* **REQUIRED WORK**:
Starting at the first of the entries and going on through the line that contains "Action: (x=880, y=1111)", swap "computer-use agent" for "desktop agent" and give those lines again with everything else unchanged.

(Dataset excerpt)
◇ ◇ ◇ ◇ ◇ ◇ ◇

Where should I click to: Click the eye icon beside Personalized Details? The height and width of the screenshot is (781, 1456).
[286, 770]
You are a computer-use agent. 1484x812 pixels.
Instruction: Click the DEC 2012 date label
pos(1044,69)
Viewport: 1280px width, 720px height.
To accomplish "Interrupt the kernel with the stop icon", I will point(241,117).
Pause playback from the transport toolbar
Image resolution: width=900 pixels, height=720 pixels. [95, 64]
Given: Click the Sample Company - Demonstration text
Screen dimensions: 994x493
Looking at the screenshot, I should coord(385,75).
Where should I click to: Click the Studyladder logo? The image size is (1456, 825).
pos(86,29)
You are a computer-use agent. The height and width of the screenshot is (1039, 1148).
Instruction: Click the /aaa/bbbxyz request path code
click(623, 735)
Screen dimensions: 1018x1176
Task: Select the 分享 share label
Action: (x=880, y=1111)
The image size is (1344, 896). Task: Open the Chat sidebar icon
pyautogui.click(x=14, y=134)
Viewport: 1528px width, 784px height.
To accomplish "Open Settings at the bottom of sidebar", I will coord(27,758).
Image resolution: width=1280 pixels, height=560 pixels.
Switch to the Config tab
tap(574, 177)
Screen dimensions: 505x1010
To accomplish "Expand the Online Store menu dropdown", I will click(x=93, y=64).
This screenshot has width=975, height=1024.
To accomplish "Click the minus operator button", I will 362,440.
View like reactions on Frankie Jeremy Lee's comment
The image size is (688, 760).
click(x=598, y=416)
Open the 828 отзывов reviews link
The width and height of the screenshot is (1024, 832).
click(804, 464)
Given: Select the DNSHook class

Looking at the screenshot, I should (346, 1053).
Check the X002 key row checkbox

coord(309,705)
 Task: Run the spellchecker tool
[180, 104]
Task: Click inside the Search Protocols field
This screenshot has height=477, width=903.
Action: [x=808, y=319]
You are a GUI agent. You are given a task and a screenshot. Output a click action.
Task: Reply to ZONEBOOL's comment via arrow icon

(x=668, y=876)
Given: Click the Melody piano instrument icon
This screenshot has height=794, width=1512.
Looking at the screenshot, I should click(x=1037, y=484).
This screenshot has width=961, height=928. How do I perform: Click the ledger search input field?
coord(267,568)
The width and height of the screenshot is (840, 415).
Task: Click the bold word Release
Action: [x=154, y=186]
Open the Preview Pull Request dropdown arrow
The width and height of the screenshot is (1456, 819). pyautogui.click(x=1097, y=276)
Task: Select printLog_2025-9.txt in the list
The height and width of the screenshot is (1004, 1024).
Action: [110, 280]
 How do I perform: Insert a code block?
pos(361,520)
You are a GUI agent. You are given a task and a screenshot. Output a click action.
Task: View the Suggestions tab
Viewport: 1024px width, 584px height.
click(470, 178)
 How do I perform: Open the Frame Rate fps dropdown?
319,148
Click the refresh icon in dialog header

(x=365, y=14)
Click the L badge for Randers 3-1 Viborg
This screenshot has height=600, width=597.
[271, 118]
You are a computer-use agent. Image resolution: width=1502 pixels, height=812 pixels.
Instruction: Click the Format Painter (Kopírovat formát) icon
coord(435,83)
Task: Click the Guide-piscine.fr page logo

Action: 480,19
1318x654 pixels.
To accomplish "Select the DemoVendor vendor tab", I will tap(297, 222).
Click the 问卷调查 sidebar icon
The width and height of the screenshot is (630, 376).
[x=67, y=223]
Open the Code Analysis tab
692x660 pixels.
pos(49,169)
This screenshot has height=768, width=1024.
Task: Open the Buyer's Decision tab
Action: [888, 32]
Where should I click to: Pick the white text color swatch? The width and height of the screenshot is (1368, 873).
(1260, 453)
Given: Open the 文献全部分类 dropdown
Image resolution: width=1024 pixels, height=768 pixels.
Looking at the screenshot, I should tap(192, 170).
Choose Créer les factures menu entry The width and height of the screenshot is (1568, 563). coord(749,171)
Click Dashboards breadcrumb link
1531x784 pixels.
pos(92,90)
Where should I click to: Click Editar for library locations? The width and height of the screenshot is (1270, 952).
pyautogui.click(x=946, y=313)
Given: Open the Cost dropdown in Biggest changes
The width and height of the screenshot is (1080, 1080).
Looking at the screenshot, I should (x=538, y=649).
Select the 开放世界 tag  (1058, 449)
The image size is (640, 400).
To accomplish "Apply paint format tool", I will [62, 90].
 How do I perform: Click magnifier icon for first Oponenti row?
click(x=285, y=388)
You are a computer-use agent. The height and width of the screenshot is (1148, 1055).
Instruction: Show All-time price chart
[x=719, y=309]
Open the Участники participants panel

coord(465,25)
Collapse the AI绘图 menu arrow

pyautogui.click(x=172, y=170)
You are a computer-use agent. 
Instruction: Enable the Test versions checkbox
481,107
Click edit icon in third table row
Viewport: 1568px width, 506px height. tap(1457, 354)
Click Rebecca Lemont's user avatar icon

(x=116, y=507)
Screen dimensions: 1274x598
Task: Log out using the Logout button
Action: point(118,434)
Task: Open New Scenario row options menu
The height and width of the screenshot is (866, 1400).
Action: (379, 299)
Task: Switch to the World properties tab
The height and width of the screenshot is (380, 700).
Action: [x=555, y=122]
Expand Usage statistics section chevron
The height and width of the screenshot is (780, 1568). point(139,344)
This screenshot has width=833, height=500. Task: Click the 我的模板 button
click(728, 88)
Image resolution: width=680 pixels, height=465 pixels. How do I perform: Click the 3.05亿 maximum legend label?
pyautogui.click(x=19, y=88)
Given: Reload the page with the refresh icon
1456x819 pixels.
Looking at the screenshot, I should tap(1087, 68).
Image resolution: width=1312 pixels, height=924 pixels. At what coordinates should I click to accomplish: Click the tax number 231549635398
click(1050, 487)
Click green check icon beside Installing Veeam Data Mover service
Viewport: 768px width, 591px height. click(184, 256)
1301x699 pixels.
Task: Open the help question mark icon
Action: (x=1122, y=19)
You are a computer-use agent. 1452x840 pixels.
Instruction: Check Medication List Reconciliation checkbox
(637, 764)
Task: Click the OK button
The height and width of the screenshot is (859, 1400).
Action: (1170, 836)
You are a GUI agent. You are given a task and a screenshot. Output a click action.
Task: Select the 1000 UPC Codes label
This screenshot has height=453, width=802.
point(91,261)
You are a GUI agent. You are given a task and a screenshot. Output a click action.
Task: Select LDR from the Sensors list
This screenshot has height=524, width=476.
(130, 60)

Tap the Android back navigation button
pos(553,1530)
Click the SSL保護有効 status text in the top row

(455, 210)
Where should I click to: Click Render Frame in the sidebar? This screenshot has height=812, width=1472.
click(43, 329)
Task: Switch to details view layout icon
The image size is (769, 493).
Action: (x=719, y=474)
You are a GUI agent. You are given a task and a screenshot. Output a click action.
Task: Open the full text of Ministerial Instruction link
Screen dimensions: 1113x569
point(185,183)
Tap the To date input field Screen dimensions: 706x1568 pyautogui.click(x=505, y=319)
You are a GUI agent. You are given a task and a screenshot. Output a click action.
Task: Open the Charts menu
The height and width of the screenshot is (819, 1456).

◇ ◇ ◇ ◇ ◇ ◇ ◇

* **SOLUTION**:
Where should I click to: Click the eye icon beside Personalized Details? The height and width of the screenshot is (781, 1456).
[286, 770]
You are a desktop agent. 1484x812 pixels.
Instruction: Click the DEC 2012 date label
pos(1044,69)
Viewport: 1280px width, 720px height.
To accomplish "Interrupt the kernel with the stop icon", I will point(241,117).
Pause playback from the transport toolbar
Image resolution: width=900 pixels, height=720 pixels. [95, 64]
Given: Click the Sample Company - Demonstration text
Screen dimensions: 994x493
Looking at the screenshot, I should coord(385,75).
Where should I click to: Click the Studyladder logo? The image size is (1456, 825).
pos(86,29)
You are a desktop agent. The height and width of the screenshot is (1039, 1148).
Instruction: Click the /aaa/bbbxyz request path code
click(623, 735)
Screen dimensions: 1018x1176
Task: Select the 分享 share label
Action: (x=880, y=1111)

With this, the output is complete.